In this post, I present a mind map with the summary of the book Getting to Yes: Negotiating Agreement Without Giving In by Roger Fisher, William Ury and Bruce Patton. (To skip the rest of the post and go directly to the online mind map, click here.)
First Things First
Like it or not, you are a negotiator.
We tend to have a mental image of negotiation as being something restricted to executives in large corporations or politicians arranging complex deals. But negotiation is a skill that everybody uses every day; not only when buying a car or asking for a raise, but in a myriad of trivial situations such as when agreeing with somebody on which restaurant to go or which movie to watch.
Learning to better negotiate is more useful than you would probably think.
The Negotiation Dilemma
I was always averse to the whole idea of negotiation (just like I was to business networking).
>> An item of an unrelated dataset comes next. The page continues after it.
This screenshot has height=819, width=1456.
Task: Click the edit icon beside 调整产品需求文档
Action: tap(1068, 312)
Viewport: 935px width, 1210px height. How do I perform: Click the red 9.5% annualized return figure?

I always saw it as a contest of wills, where one side tries to win by subduing the other — either by exerting power or by using manipulative techniques. No wonder I tried to avoid it as much as I could.
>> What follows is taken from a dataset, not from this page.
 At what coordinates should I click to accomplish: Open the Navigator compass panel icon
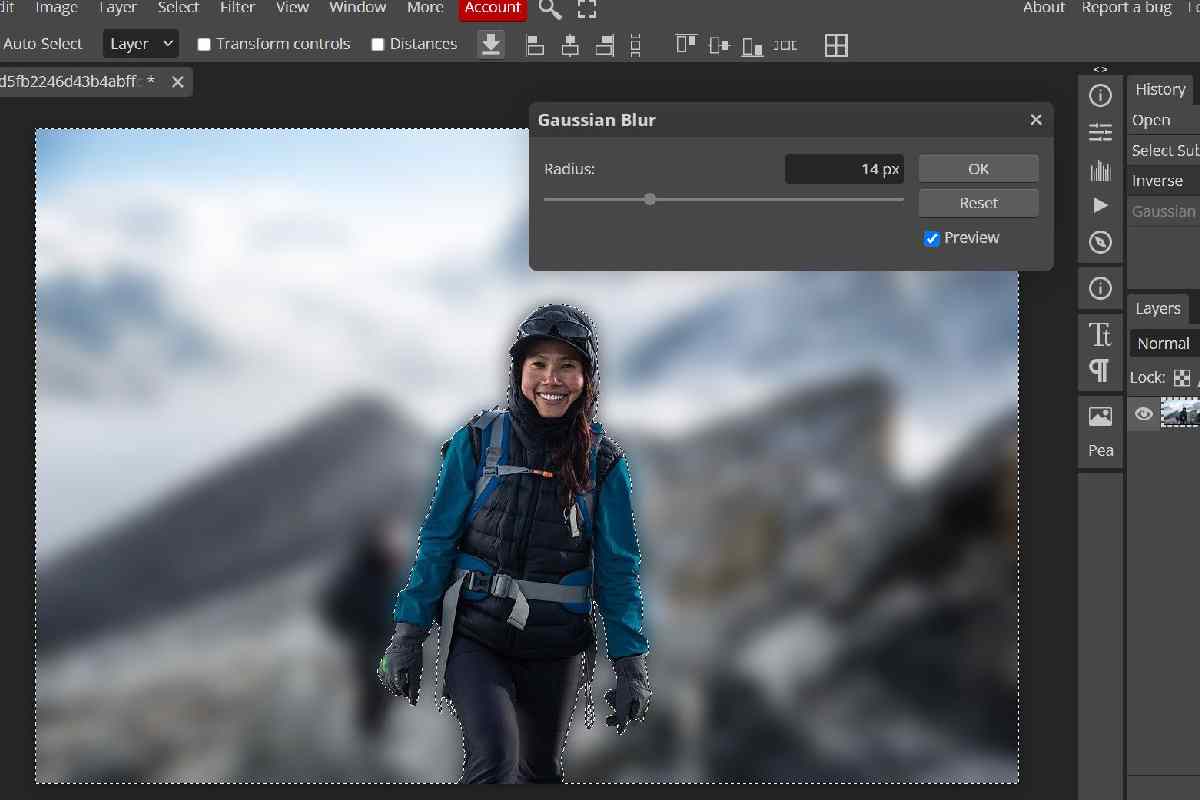[1100, 243]
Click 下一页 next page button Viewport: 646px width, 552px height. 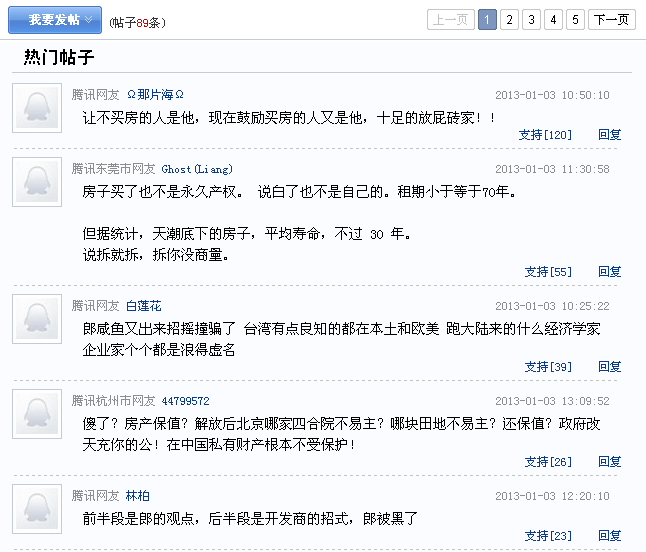(611, 20)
This mindset makes many of us face a dilemma: without knowing any better, we end up having to choose between the only two forms of negotiation we know: soft or hard.
From the book:
[…] The soft negotiator wants to avoid personal conflict and so makes concessions readily in order to reach agreement. He wants an amicable resolution; yet he often ends up exploited and feeling bitter.
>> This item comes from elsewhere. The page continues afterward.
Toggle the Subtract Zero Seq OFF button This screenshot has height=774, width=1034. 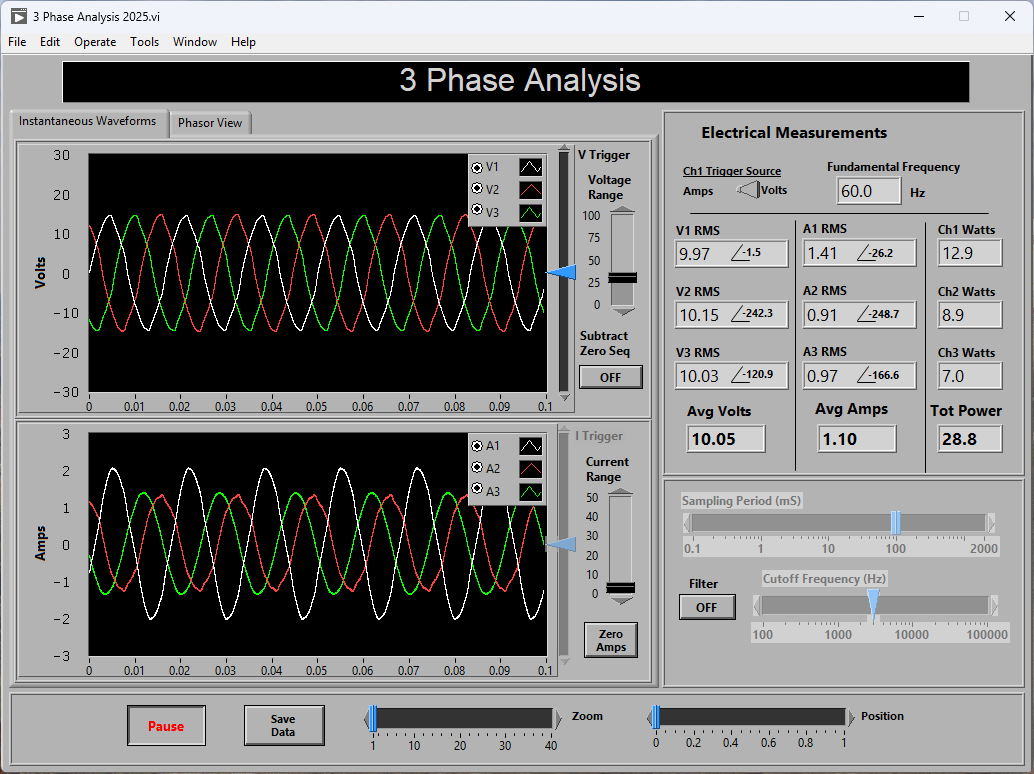click(610, 377)
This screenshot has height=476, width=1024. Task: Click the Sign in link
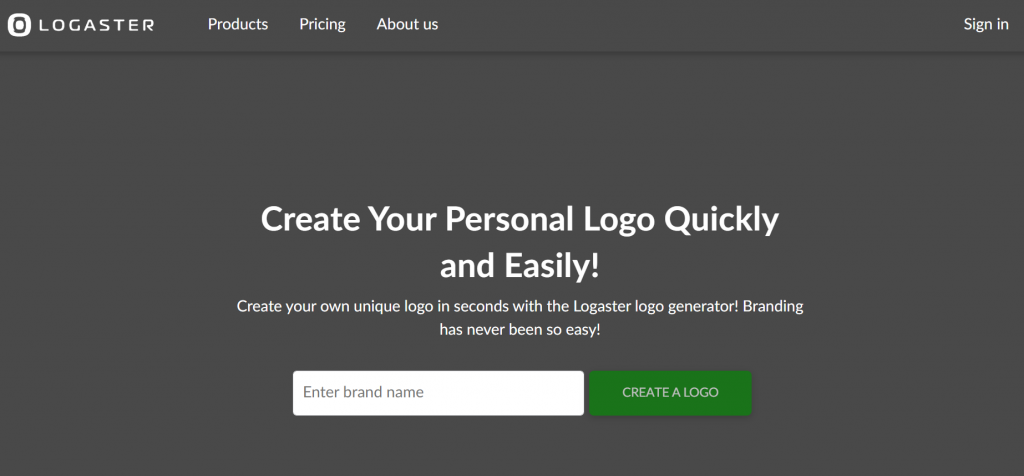[985, 24]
The hard negotiator sees any situation as a contest of wills in which the side that takes the more extreme positions and holds out longer fares better. He wants to win; yet he often ends up producing an equally hard response which exhausts him and his resources and harms his relationship with the other side. (p. xvii)
Enter Principled Negotiation
The solution to this dilemma is to avoid the hard and soft positioning altogether by using a third alternative called Principled Negotiation. This method, which is described in detail in the book, is based on four principles:
- Separate the people from the problem
- Focus on interests, not positions
- Invent options for mutual gain
- Insist on using objective criteria
To have a quick overview on how these four principles apply in practice, compare the attitudes involved from the point of view of soft, hard and ‘principled’ negotiators:
Soft | Hard | Principled |
---|---|---|
Participants are friends. | Participants are adversaries. | Participants are problem-solvers. |
The goal is agreement. | The goal is victory. | The goal is a wise outcome reached efficiently and amicably. |
Make concessions to cultivate the relationship. | Demand concessions as a condition of the relationship. | Separate the people from the problem. |
Be soft on the people and the problem. | Be hard on the problem and the people. | Be soft on the people, hard on the problem. |
Trust others. | Distrust others. | Proceed independent of trust. |
Change your positions easily. | Dig in to your position. | Focus on interests, not positions. |
Make offers. | Make threats. | Explore interests. |
Disclose your bottom-line. | Mislead as to your bottom-line. | Avoid having a bottom-line. |
Accept one-sided losses to reach agreement. | Demand one-sided gains as the price of agreement. | Invent options for mutual gain. |
Search for the single answer: the one they will accept. | Search for the single answer: the one you will accept. | Develop multiple options to choose from; decide later. |
Insist on agreement. | Insist on your position. | Insist on using objective criteria. |
Try to avoid a contest of will. | Try to win a contest of will. | Try to reach a result based on standards independent of will. |
Yield to pressure. | Apply pressure. | Reason and be open to reason; yield to principle, not pressure. |
What If the Other Side Doesn’t Collaborate?
“All nice in theory”, you might say, “but what if the other part I’m negotiating with doesn’t give a damn about this ‘principled negotiation’ thing?”
That’s exactly what I thought when reading the book for the first time; and exactly what the book promptly dealt with (don’t you love when authors read your mind?). The questions “What if they’re more powerful?”, “What if they won’t play nice” and “What if they use dirty tricks?” each get their own chapter with specific techniques you can use to tame the hard bargainer.
Full Book Summary
Find below the links to the mind map with the full contents of the book.
As usual, this summary was created so I could quickly recall the book as well as pass the knowledge along to others. I loved this book and hope you enjoy it too!